Professor Henry Srebrnik

Professor Henry Srebrnik

Saturday, July 26, 2014

The Rush to Make Russia a Pariah

Henry Srebrnik, [Halifax, NS] Chronicle Herald

The tragic downing of a civilian Malaysian airliner over Ukraine on July 17, presumably by so-called pro-Russian “rebels” or “separatists,” which resulted in the loss of 298 lives, has, predictably, further intensified hostility towards Russia. 

On July 21, an editorial in the Washington Post carried the headline “The West needs a strategy to contain the world’s newest rogue state -- Russia.” Calling Moscow’s policies regarding Ukraine “barbaric,” it asserted that Vladimir Putin now heads a “dangerous outlaw regime that needs to be contained.”Two days earlier, an article in England’s Daily Telegraph by John Kampfner called Putin a “pariah” who “must now be treated as such.”

But such rhetoric is truly alarming, the tropes reminiscent of anti-Soviet statements at the height of the Cold War. Is Russia now to be consigned to a new “axis of evil,” in the company of regimes such as the one in North Korea?

The Russians are being accused of presenting propaganda to justify their actions, but we’re not getting the whole story.

The Ukrainians are bombing civilians in Donetsk, Luhansk, Kramatorsk, and Slovyansk. There are probably several hundred thousand refugees that have left these cities. The Kyiv government’s “anti-terrorist” campaign against its own citizens is virtually unreported in the U.S. media.

So the airplanes the “rebels” have been shooting down are Ukraine’s military warplanes that have come to bomb the women and children of these cities; hence the Malaysian Airlines disaster.

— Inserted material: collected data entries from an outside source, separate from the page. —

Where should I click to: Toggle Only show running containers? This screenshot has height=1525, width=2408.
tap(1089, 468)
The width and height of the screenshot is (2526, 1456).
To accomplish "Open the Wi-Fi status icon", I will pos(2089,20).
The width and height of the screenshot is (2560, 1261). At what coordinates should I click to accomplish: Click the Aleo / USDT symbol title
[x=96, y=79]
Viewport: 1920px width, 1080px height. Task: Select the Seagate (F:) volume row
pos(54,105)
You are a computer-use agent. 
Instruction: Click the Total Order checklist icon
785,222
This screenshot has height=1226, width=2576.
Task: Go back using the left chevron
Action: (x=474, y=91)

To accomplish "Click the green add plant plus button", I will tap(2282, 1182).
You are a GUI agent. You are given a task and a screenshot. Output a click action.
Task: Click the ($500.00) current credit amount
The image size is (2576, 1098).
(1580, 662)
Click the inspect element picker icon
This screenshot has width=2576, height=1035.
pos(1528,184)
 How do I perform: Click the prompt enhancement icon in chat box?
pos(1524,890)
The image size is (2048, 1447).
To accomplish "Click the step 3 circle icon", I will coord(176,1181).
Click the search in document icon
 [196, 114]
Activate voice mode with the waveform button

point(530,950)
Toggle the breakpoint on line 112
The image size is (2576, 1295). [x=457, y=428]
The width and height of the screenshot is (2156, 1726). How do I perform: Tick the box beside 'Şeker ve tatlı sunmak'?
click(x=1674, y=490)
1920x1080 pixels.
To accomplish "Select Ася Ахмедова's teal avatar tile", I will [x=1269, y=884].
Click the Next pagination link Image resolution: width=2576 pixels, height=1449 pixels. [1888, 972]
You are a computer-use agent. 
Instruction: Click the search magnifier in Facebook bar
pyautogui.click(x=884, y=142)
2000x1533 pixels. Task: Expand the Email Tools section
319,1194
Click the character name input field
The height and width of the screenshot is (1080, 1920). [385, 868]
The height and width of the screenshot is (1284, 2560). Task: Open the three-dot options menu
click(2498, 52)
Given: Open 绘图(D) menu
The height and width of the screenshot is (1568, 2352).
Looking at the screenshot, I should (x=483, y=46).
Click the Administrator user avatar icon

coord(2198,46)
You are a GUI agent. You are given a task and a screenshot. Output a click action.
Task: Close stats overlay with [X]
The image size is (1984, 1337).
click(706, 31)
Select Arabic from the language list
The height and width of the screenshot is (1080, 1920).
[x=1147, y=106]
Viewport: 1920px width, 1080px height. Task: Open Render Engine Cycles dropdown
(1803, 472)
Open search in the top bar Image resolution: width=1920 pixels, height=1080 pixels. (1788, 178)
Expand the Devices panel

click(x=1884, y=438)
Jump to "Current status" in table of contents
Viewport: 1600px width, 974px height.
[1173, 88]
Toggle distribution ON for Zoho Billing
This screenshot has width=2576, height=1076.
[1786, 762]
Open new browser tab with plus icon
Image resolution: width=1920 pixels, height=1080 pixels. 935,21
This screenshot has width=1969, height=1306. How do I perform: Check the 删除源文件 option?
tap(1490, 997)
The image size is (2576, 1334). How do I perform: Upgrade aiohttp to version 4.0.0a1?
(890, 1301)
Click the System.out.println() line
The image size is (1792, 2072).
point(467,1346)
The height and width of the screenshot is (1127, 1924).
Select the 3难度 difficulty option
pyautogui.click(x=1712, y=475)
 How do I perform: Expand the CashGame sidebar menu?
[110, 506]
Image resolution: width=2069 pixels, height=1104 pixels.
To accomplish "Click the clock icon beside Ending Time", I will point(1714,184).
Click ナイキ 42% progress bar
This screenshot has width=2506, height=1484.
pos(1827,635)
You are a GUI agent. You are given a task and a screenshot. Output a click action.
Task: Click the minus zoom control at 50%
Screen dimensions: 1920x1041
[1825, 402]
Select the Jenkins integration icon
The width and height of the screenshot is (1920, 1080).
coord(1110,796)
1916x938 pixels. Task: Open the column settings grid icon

In 1999, an American-led alliance bombed Serbia for 78 straight days, in order to stop ethnic cleansing in Kosovo. In 2003, the United States invaded Iraq, to topple Saddam Hussein, accused of harboring “weapons of mass destruction.” These countries were thousands of miles from American shores, nor were any Americans there in danger. 

I don’t recall any American newspapers calling the U.S. a rogue state.

Eastern Ukraine, on the other hand, borders Russia, and has a substantial population of ethnic Russians who fear the new nationalistic regime in Ukraine. And they have reason to do so.

The Russians must rue the day when they allowed NATO to move eastwards after the collapse of the Soviet Union, incorporating not just former Warsaw Pact countries but even the Baltic states, formerly part of the USSR itself.

While the Ukrainian military shells towns and drops bombs in eastern Ukraine, the West considers the “separatist” militias in the east Moscow’s pawns and holds Putin responsible for the carnage. Double standards anyone?